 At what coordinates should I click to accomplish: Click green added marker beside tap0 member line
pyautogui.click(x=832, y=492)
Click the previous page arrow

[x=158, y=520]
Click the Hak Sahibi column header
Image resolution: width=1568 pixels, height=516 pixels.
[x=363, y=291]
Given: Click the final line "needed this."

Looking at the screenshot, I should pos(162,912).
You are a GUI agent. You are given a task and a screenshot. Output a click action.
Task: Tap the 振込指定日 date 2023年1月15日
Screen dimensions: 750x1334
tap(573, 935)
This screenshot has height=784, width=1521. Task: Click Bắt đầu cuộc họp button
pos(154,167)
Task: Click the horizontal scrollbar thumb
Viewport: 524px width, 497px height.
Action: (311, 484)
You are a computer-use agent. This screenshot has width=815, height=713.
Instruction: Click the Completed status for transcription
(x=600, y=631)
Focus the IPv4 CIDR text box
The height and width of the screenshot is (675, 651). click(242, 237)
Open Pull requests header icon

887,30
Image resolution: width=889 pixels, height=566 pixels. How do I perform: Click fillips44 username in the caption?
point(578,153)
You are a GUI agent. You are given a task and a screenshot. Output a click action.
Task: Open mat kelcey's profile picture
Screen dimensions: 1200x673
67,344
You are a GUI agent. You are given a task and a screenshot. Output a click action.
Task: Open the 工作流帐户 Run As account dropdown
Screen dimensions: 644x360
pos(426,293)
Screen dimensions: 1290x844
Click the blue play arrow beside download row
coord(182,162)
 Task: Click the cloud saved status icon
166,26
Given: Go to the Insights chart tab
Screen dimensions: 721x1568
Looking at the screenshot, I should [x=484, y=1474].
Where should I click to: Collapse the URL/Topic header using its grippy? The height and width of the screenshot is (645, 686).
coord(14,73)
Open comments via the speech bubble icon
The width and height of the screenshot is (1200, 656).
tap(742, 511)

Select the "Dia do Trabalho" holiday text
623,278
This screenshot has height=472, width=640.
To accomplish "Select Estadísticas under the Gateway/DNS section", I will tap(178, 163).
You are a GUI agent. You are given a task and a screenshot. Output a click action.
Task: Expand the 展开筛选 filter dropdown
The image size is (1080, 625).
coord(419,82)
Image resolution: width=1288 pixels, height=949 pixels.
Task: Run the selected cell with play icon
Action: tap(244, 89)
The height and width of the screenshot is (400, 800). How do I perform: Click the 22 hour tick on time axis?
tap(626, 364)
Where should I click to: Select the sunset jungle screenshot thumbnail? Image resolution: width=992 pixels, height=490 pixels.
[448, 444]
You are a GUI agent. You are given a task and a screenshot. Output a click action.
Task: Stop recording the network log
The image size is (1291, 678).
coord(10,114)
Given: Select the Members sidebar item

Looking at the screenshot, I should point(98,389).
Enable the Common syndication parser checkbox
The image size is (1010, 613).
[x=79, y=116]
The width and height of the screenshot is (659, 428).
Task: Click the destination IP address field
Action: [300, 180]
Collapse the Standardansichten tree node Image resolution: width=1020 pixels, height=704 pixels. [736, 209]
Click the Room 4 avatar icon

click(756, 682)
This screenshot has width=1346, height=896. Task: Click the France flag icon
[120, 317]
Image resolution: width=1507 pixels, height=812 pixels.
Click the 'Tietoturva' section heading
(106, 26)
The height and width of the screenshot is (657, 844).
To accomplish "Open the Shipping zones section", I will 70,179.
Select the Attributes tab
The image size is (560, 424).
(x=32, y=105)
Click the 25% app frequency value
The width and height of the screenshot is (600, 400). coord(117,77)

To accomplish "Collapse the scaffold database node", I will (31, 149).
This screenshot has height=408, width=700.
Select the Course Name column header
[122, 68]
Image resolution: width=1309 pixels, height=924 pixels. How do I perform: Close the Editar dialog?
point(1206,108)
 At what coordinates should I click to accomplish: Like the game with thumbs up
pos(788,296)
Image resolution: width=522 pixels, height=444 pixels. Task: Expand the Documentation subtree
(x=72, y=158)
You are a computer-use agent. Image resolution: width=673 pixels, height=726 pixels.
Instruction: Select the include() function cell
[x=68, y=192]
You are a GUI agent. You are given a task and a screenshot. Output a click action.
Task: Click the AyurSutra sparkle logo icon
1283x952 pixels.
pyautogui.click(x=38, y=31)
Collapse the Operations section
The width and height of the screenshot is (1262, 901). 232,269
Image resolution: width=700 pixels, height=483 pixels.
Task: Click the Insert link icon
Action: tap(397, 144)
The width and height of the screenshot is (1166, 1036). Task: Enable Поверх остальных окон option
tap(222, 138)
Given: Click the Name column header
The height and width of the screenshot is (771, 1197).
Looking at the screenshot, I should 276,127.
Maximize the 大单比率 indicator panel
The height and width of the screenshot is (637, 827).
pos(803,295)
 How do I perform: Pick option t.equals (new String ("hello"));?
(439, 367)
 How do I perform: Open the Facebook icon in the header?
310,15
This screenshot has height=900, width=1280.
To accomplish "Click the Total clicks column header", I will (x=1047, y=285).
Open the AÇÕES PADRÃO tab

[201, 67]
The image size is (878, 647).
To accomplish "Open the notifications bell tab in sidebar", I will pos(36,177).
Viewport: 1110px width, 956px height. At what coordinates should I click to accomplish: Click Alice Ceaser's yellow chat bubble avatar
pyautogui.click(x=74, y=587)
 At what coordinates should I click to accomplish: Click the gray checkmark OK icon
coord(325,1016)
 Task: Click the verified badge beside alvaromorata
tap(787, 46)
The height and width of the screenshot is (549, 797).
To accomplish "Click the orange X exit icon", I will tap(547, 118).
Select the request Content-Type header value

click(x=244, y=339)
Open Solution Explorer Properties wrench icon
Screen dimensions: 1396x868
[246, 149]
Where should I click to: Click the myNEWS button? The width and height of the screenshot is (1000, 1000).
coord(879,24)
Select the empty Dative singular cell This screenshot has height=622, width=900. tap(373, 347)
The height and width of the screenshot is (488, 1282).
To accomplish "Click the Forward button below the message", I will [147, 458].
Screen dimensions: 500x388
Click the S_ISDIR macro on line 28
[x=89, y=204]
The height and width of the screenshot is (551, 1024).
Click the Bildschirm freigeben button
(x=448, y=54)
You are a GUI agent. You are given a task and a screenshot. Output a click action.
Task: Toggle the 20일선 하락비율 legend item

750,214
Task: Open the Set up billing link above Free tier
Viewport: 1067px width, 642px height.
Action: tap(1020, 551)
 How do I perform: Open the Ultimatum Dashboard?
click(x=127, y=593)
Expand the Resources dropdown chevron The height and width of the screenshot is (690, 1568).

|---|

#### INSTRUCTIONS FOR THE TASK:
Could the entire listing be repeated exactly as written?

#### RESULT OF THIS EXERCISE:
 At what coordinates should I click to accomplish: Click green added marker beside tap0 member line
pyautogui.click(x=832, y=492)
Click the previous page arrow

[x=158, y=520]
Click the Hak Sahibi column header
Image resolution: width=1568 pixels, height=516 pixels.
[x=363, y=291]
Given: Click the final line "needed this."

Looking at the screenshot, I should pos(162,912).
You are a GUI agent. You are given a task and a screenshot. Output a click action.
Task: Tap the 振込指定日 date 2023年1月15日
Screen dimensions: 750x1334
tap(573, 935)
This screenshot has height=784, width=1521. Task: Click Bắt đầu cuộc họp button
pos(154,167)
Task: Click the horizontal scrollbar thumb
Viewport: 524px width, 497px height.
Action: (311, 484)
You are a computer-use agent. This screenshot has width=815, height=713.
Instruction: Click the Completed status for transcription
(x=600, y=631)
Focus the IPv4 CIDR text box
The height and width of the screenshot is (675, 651). click(242, 237)
Open Pull requests header icon

887,30
Image resolution: width=889 pixels, height=566 pixels. How do I perform: Click fillips44 username in the caption?
point(578,153)
You are a GUI agent. You are given a task and a screenshot. Output a click action.
Task: Open mat kelcey's profile picture
Screen dimensions: 1200x673
67,344
You are a GUI agent. You are given a task and a screenshot. Output a click action.
Task: Open the 工作流帐户 Run As account dropdown
Screen dimensions: 644x360
pos(426,293)
Screen dimensions: 1290x844
Click the blue play arrow beside download row
coord(182,162)
 Task: Click the cloud saved status icon
166,26
Given: Go to the Insights chart tab
Screen dimensions: 721x1568
Looking at the screenshot, I should [x=484, y=1474].
Where should I click to: Collapse the URL/Topic header using its grippy? The height and width of the screenshot is (645, 686).
coord(14,73)
Open comments via the speech bubble icon
The width and height of the screenshot is (1200, 656).
tap(742, 511)

Select the "Dia do Trabalho" holiday text
623,278
This screenshot has height=472, width=640.
To accomplish "Select Estadísticas under the Gateway/DNS section", I will tap(178, 163).
You are a GUI agent. You are given a task and a screenshot. Output a click action.
Task: Expand the 展开筛选 filter dropdown
The image size is (1080, 625).
coord(419,82)
Image resolution: width=1288 pixels, height=949 pixels.
Task: Run the selected cell with play icon
Action: tap(244, 89)
The height and width of the screenshot is (400, 800). How do I perform: Click the 22 hour tick on time axis?
tap(626, 364)
Where should I click to: Select the sunset jungle screenshot thumbnail? Image resolution: width=992 pixels, height=490 pixels.
[448, 444]
You are a GUI agent. You are given a task and a screenshot. Output a click action.
Task: Stop recording the network log
The image size is (1291, 678).
coord(10,114)
Given: Select the Members sidebar item

Looking at the screenshot, I should point(98,389).
Enable the Common syndication parser checkbox
The image size is (1010, 613).
[x=79, y=116]
The width and height of the screenshot is (659, 428).
Task: Click the destination IP address field
Action: [300, 180]
Collapse the Standardansichten tree node Image resolution: width=1020 pixels, height=704 pixels. [736, 209]
Click the Room 4 avatar icon

click(756, 682)
This screenshot has width=1346, height=896. Task: Click the France flag icon
[120, 317]
Image resolution: width=1507 pixels, height=812 pixels.
Click the 'Tietoturva' section heading
(106, 26)
The height and width of the screenshot is (657, 844).
To accomplish "Open the Shipping zones section", I will 70,179.
Select the Attributes tab
The image size is (560, 424).
(x=32, y=105)
Click the 25% app frequency value
The width and height of the screenshot is (600, 400). coord(117,77)

To accomplish "Collapse the scaffold database node", I will (31, 149).
This screenshot has height=408, width=700.
Select the Course Name column header
[122, 68]
Image resolution: width=1309 pixels, height=924 pixels. How do I perform: Close the Editar dialog?
point(1206,108)
 At what coordinates should I click to accomplish: Like the game with thumbs up
pos(788,296)
Image resolution: width=522 pixels, height=444 pixels. Task: Expand the Documentation subtree
(x=72, y=158)
You are a computer-use agent. Image resolution: width=673 pixels, height=726 pixels.
Instruction: Select the include() function cell
[x=68, y=192]
You are a GUI agent. You are given a task and a screenshot. Output a click action.
Task: Click the AyurSutra sparkle logo icon
1283x952 pixels.
pyautogui.click(x=38, y=31)
Collapse the Operations section
The width and height of the screenshot is (1262, 901). 232,269
Image resolution: width=700 pixels, height=483 pixels.
Task: Click the Insert link icon
Action: tap(397, 144)
The width and height of the screenshot is (1166, 1036). Task: Enable Поверх остальных окон option
tap(222, 138)
Given: Click the Name column header
The height and width of the screenshot is (771, 1197).
Looking at the screenshot, I should 276,127.
Maximize the 大单比率 indicator panel
The height and width of the screenshot is (637, 827).
pos(803,295)
 How do I perform: Pick option t.equals (new String ("hello"));?
(439, 367)
 How do I perform: Open the Facebook icon in the header?
310,15
This screenshot has height=900, width=1280.
To accomplish "Click the Total clicks column header", I will (x=1047, y=285).
Open the AÇÕES PADRÃO tab

[201, 67]
The image size is (878, 647).
To accomplish "Open the notifications bell tab in sidebar", I will pos(36,177).
Viewport: 1110px width, 956px height. At what coordinates should I click to accomplish: Click Alice Ceaser's yellow chat bubble avatar
pyautogui.click(x=74, y=587)
 At what coordinates should I click to accomplish: Click the gray checkmark OK icon
coord(325,1016)
 Task: Click the verified badge beside alvaromorata
tap(787, 46)
The height and width of the screenshot is (549, 797).
To accomplish "Click the orange X exit icon", I will tap(547, 118).
Select the request Content-Type header value

click(x=244, y=339)
Open Solution Explorer Properties wrench icon
Screen dimensions: 1396x868
[246, 149]
Where should I click to: Click the myNEWS button? The width and height of the screenshot is (1000, 1000).
coord(879,24)
Select the empty Dative singular cell This screenshot has height=622, width=900. tap(373, 347)
The height and width of the screenshot is (488, 1282).
To accomplish "Click the Forward button below the message", I will [147, 458].
Screen dimensions: 500x388
Click the S_ISDIR macro on line 28
[x=89, y=204]
The height and width of the screenshot is (551, 1024).
Click the Bildschirm freigeben button
(x=448, y=54)
You are a GUI agent. You are given a task and a screenshot. Output a click action.
Task: Toggle the 20일선 하락비율 legend item

750,214
Task: Open the Set up billing link above Free tier
Viewport: 1067px width, 642px height.
Action: tap(1020, 551)
 How do I perform: Open the Ultimatum Dashboard?
click(x=127, y=593)
Expand the Resources dropdown chevron The height and width of the screenshot is (690, 1568).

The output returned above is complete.